03.09.2008

Joseph Ratzinger-Benoît XVI, « Jésus de Nazareth » (3, l’Évangile du Royaume de Dieu)

 

 

Où est le Royaume de Dieu ? Oh, je le sais bien, quand je le suis ! Il est mon être où résonne et rayonne l’Amour, il est moi qui ne suis plus moi, mon corps qui n’est plus mon corps, il est le cœur et son chant, son rayonnement depuis mon être,  depuis partout, à travers mon être, au-delà de mon être qui se surpasse aux dimensions cosmiques, qui se surpasse, vibrant de cette même joie qui dans le même temps creuse jusqu’à l’infiniment petit en lui, le creuse jusqu’à la source de toutes eaux douces et salées, jusqu’aux larmes de vie retrouvée qui montent en moi comme la mer.

Qu’est-ce que le Royaume de Dieu ? Où est-il ? C’est la question que pose Benoît XVI dans le troisième chapitre de ce livre. « Après l’arrestation de Jean Baptiste, Jésus partit pour la Galilée poclamer l’Évangile de Dieu », raconte Marc – autrement dit, par Matthieu : « l’Évangile du Royaume ».

Tant pis pour les hommes s’ils manquent de foi, disais-je dans la note précédente.

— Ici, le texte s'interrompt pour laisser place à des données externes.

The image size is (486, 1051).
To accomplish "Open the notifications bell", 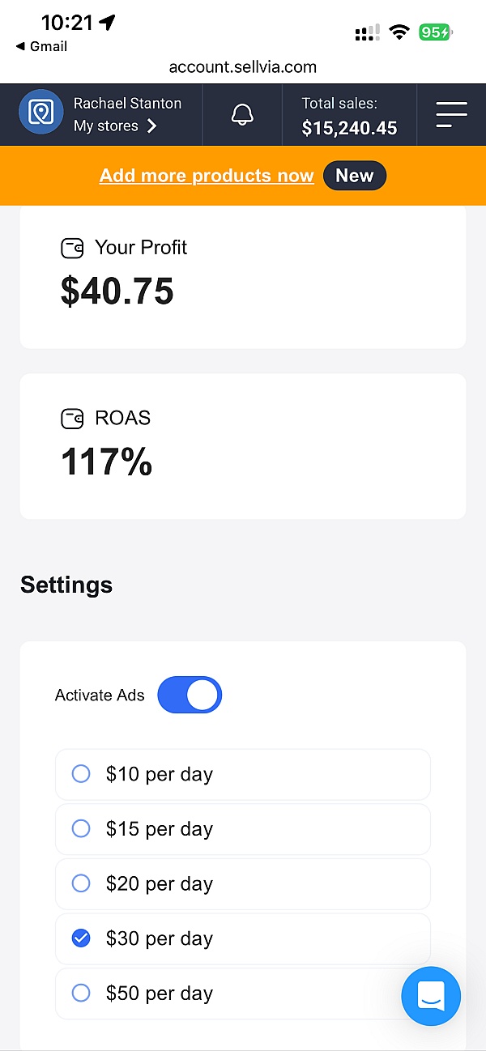I will coord(241,114).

J’aurais aussi bien pu dire : s’ils manquent de discernement, de subtilité, d’intelligence du cœur et de l’esprit. Car tout nous est donné, toute lumière sur ce qui peut sembler obscur. La plupart du temps nous somnolons, voilà pourquoi nous confondons la foi avec la croyance crédule, alors qu’elle est contemplation de la vérité dans l’éveil, et action de la vérité.

Traduire Évangile par Bonne nouvelle, c’est rester bien en-deçà de la dimension de ce mot, dit Benoît XVI. La « bonne nouvelle » est en réalité une parole salvifique. Un discours performatif, et non pas seulement informatif. Si Marc parle d’ « Évangile de Dieu », c’est pour bien marquer la différence essentielle avec les messages des empereurs, alors appelés évangiles. « Il s’agit ici de la parole de Dieu, qui est parole en acte ; elle fait advenir réellement ce que les empereurs ne font qu’affirmer sans avoir la capacité de le réaliser ».  (C’est ainsi, songe votre serviteuse, qu’une vraie parole d’amour et de vérité me transporte réellement au Royaume, me transforme même en Royaume).

Si le Royaume de Dieu est « le cœur du message de Jésus », on ne peut, montre avec beaucoup de finesse Ratzinger, le réduire à une eschatologie, ni à une pure intériorité de l’homme, encore moins à une sorte de projet politique de paix universelle. Le Christ nous le fait souvent comprendre dans les Évangiles, le Royaume, c’est lui. Le Dieu vivant, présent, au milieu de nous.